6. “The Gospel According to André”

“He was so many things he wasn’t supposed to be,” says Whoopi Goldberg of André Leon Talley, the longtime Vogue editor who has been an almost mythical figure of the fashion world for over four decades. As Kate Novack’s excellent documentary shows, André stuck out in the 1970s Paris fashion world where he began his career as a columnist for Andy Warhol’s Interview Magazine.

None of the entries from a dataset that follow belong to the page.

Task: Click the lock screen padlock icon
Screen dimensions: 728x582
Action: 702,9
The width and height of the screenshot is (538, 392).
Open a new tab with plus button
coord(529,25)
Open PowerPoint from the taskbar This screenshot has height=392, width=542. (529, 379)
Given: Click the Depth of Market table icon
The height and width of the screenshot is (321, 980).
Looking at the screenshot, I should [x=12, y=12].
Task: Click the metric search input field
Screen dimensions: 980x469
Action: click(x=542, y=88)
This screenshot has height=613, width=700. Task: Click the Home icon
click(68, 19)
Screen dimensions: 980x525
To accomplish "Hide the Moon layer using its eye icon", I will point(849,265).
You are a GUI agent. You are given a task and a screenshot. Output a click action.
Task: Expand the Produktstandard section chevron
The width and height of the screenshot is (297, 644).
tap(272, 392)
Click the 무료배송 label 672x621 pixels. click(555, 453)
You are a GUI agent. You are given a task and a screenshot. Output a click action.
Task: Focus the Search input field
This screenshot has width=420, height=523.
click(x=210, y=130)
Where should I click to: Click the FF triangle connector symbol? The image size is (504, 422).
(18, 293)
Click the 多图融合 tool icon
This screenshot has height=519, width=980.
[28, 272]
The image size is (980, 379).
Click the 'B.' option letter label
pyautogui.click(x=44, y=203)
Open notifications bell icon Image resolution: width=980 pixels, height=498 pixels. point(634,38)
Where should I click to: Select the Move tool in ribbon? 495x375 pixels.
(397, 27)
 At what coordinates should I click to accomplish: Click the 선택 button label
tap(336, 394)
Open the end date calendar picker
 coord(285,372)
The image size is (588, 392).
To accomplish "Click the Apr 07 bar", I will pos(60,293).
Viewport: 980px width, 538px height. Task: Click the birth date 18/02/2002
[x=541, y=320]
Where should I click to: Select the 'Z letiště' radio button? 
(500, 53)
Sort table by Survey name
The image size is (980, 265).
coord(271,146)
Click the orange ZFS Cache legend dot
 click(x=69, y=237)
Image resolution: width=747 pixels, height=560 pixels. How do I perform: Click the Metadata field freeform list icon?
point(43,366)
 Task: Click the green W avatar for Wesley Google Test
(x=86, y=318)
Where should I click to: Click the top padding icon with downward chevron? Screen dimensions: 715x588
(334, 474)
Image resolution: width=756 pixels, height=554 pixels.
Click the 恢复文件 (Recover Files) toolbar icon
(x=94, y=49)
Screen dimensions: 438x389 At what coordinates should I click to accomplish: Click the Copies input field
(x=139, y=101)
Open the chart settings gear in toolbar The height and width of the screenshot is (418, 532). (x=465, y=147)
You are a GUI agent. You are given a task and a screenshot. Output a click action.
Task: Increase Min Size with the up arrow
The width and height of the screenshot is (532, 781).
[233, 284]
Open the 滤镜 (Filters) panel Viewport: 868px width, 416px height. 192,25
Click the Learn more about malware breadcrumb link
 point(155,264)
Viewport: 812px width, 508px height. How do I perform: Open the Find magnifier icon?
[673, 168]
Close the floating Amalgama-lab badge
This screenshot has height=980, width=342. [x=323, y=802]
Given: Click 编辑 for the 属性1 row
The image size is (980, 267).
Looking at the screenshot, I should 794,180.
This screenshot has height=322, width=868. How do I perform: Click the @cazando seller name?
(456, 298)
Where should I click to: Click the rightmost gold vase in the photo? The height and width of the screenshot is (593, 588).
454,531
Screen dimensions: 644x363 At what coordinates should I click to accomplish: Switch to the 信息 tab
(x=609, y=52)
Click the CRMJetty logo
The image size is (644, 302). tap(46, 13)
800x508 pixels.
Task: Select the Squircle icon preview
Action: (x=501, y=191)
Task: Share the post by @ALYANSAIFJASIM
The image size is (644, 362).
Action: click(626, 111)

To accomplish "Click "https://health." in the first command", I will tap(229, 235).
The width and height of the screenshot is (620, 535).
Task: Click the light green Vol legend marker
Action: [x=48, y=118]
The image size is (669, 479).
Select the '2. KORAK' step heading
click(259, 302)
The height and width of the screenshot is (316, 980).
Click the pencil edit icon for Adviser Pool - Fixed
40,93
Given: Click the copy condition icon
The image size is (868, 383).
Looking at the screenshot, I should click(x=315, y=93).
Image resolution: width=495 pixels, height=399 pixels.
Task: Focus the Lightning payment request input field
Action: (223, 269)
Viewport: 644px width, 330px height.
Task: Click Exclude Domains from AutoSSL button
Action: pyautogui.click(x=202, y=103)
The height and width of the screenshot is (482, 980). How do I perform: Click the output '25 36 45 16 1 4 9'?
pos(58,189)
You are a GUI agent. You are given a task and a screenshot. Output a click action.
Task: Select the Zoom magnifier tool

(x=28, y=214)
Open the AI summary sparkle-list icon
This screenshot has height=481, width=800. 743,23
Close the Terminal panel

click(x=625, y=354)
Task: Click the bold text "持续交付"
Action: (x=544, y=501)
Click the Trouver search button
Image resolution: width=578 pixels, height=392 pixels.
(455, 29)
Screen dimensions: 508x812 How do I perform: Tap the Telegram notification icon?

Black, gay, and enormously tall, he speaks impeccable French and lives life by the tenet that “fashion should have more joie de vivre.” When André declares, “you can be aristocratic without having been born into an aristocratic family,” you don’t just believe him because he’s wearing a red silk caftan with a bowtie; once you see this film, it’s hard to imagine elegance and sophistication looking any other way. There’s no question why, as Fran Lebowitz tells it, her mother thought he was an African prince. The documentary genre is overstuffed with rote biopics, but André is the rare subject whose infectious life force justifies — nay, demands — the cinematic treatment.